While my tenure with three Machiavellian companies in my career did more long-term damage to me than good, it makes me examine what motivates me.
Right now, it’s money. Give me something, anything that pays. But when I’ve gotten some stability, it will be more of a “nice to have” as opposed to “I will work my ass off to get to X dollars a year.”
I think my main motivators, paying the rent aside, boil down to:
1. Recognition
2. Recognition
3. Recognition
I was going to put “success” and “fear” on that list. But when I think about the best employment situations of my life, success was really only defined by promotions (new title for the resume, yo!) and pat-on-the-back e-mails that came out of the bloody blue.

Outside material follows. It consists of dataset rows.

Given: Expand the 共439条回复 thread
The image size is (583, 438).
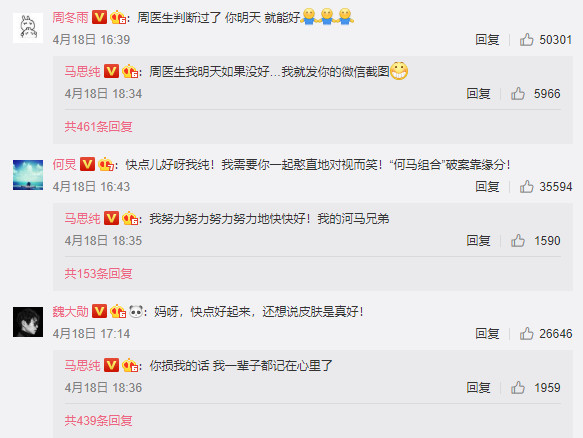Looking at the screenshot, I should (99, 421).
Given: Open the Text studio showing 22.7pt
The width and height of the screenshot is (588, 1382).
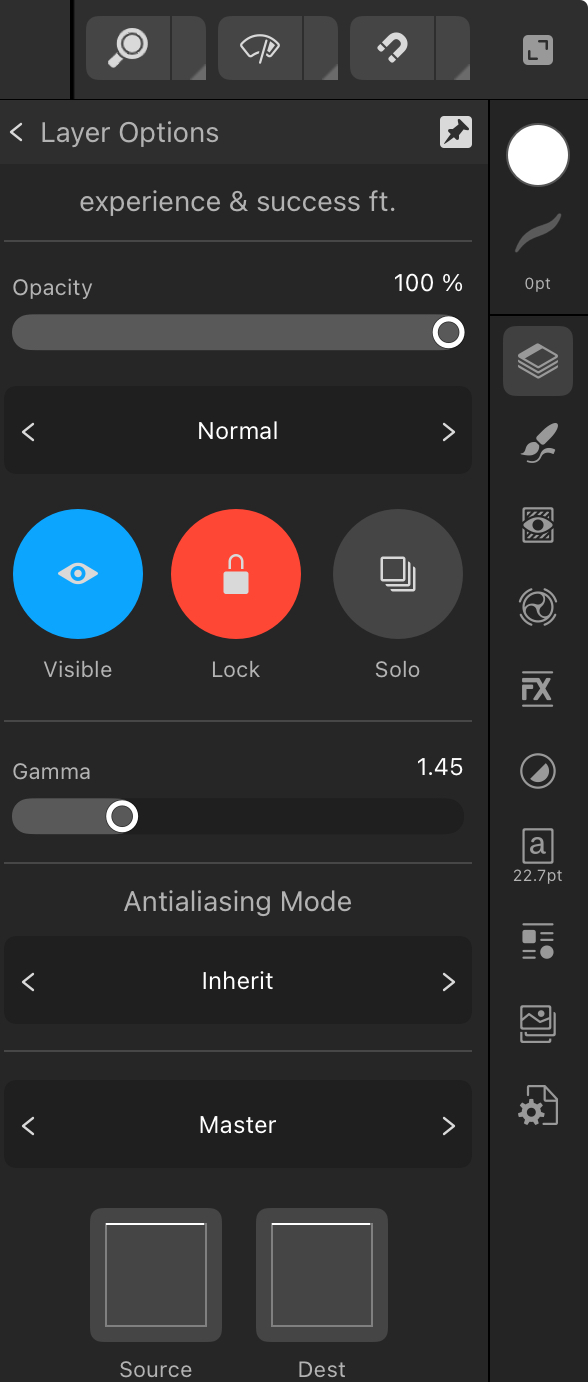Looking at the screenshot, I should [538, 855].
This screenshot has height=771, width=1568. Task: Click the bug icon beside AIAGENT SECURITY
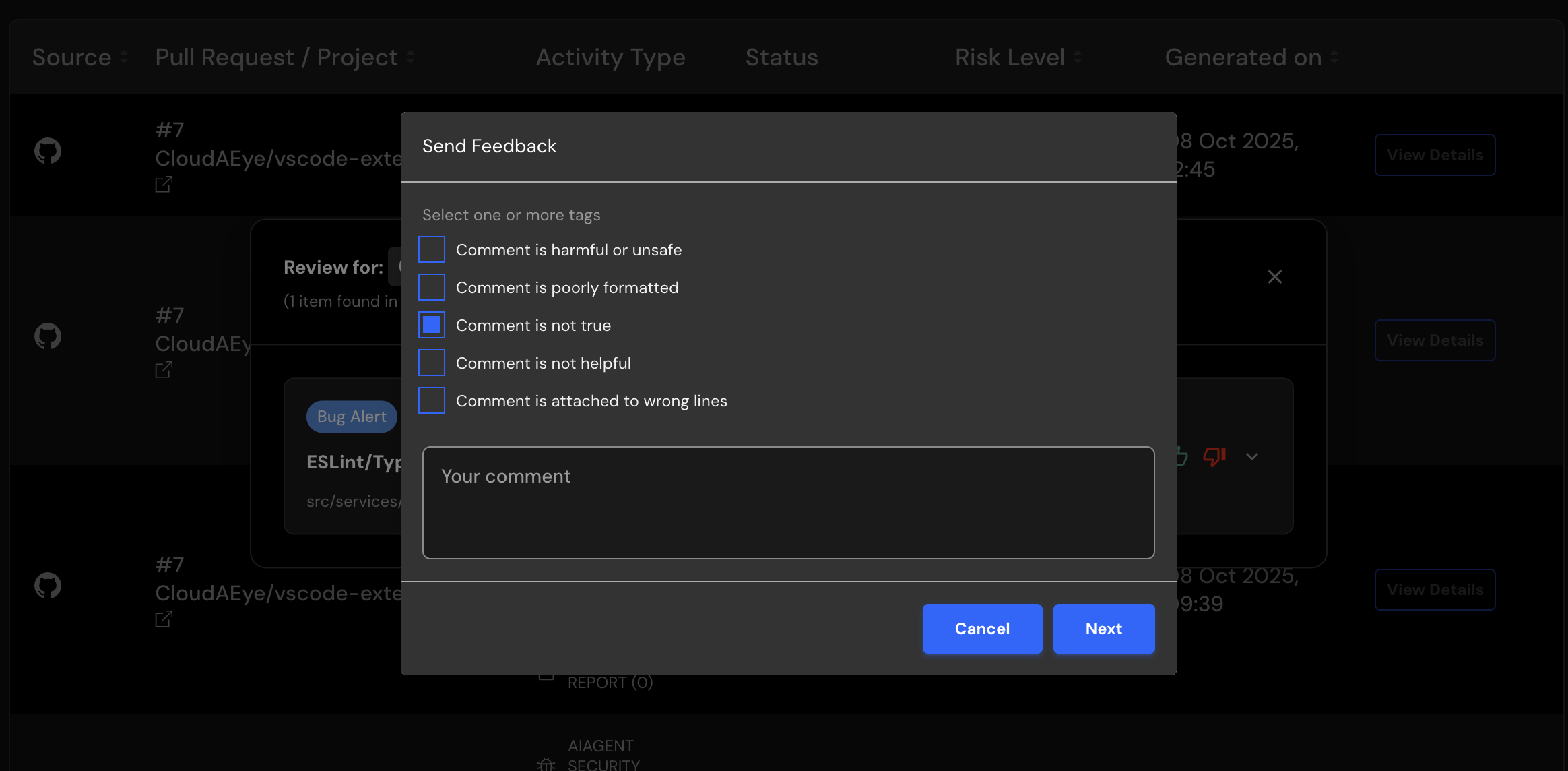point(546,764)
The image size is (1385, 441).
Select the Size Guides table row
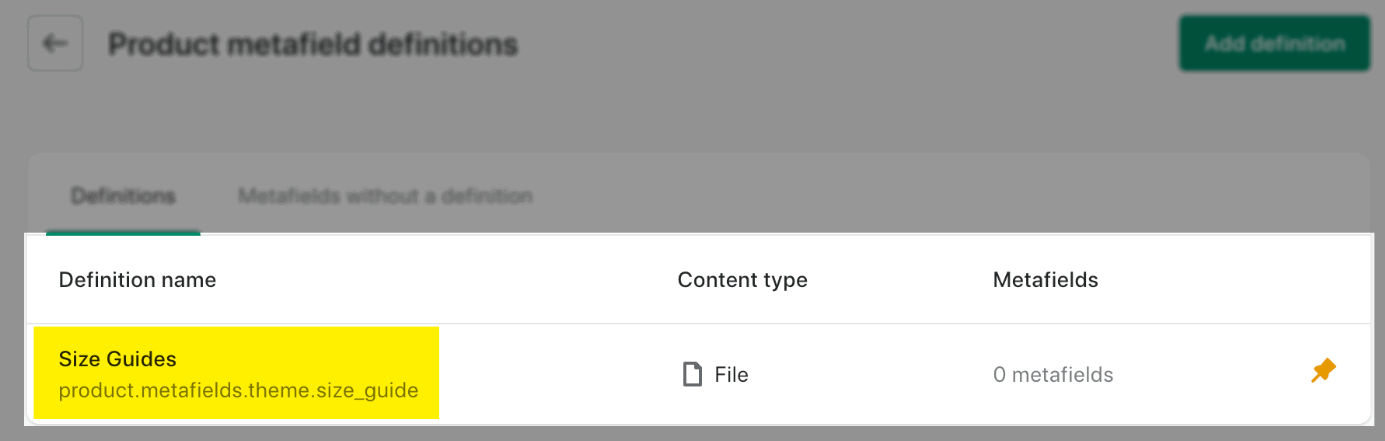699,373
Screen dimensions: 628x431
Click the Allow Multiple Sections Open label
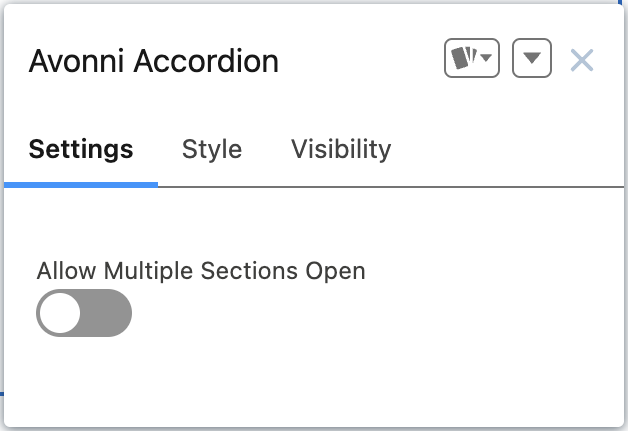201,270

My favorite leader was Dave. Everybody knows that. Nobody can/will hold a candle to him. And it is Dave whom I seek in everyone I talk to these days — will they know how to handle me the way he did? Will they know when to give me boundaries and when to break down barriers so I can run through them?
What really defined my respect and awe of Dave boiled down to this: I didn’t want him to be disappointed in me.
That’s it.
That is the secret of my success right there — that I never, ever wanted someone to tell Dave that I did something out-of-line or wrong or simply less than perfect.
Dave was a man of few words. But he was a man of action.
For example, we launched a Web portal together. That thing was a bitch and even though it was fully a team effort, I lost a LOT of sleep and free time over that thing … both before it launched and afterward when it needed to be maintained and improved.
Out of his own pocket, Dave arranged a ceremony honoring me and the other two key players. He gave us each a bottle of fine wine from his personal collection, and an amazing display of flowers apiece. He said a few words and made sure that the “swinging dicks” of the company knew exactly who had taken the reins of the Next Big Thing.
That was just him, though. A couple years later, when I no longer worked for him (and I could never truly forgive the company for forcing me to make that decision, although HE encouraged it because it truly was in MY best interest to move on), he funded a holiday party for his department when the company was too broke to do anything for the rest of us.
He invited me to join them, and I know there is a blog archive of it somewhere, because I was always to be part of his work family. I remember crying on my own time, thinking how lucky I had been to have had nearly three years of being his direct report.
I also knew that the best homage to him was to become as much like him as I could. And anybody who doesn’t like my style is insulting him. And that’s worth an ass-whoopin’ right there because that man walks on water as far as I’m concerned.
Sure, we do have our differences. I’m more of a hands-on manager than he was. I front-load a lot more in the way of information, training and support. But his “love note after the fact” approach worked for me. Sure, I got the occasional, “You published THAT?” but for the most part, if I went to him with, “Here’s what’s wrong and here’s how I’m gonna fix it,” 9 times out of 10 I got a heartfelt. “Great. Thanks!”
But that’s the point — I never whined or complained to him or about him. I got his style, he got mine and we figured out how to be on the same side and reach the same goals. Sure, I wanted to clock him some days. But even when I did, I had his back. I think it just made me try harder to make my point when I didn’t get my way. 🙂
This entry is also inspired by BusinessWeek, this time for its writeup on Managing the Idea Monkey.
There are two takeaways from that article:
1. “A scared monkey is an unproductive monkey.”
2. “Bored monkeys are not only unhappy monkeys but also potentially destructive ones.”
I’ve been plenty scared and bored throughout my career. I was neither with Dave. I would likely still be in that position today had it not changed so dramatically and my heart been so downright broken by it all.
Or maybe not. Maybe it took being scared out of my everloving mind at the Den of Iniquity and bored to pieces otherwise to make me long to go back to the ridiculous hours and not-commensurate-enough pay.
But what I’ve lacked since then is passion. Passion for the team, passion for the mission, passion for the content and the leaders and the sustainability of the product line. I’ve had enthusiasm. Hell, I’ve had devotion when it comes to some of the people who surround me. But holistically, no. I’m sad to say not so much. Initially, yes. But it fizzles. Perhaps it always does.
Once again, I should be looking for work today. 🙂 But alas, I need to be sure I’m healed and that my heart is ready. That’s how I am with personal relationships and that’s how I need to be with my life’s work. Because while jobs and men come and go, my passion is mine to give away. I’m not going to do it unless I’m getting something back for it. And really, is a little recognition that hard to give when you’re getting someone’s whole heart in return?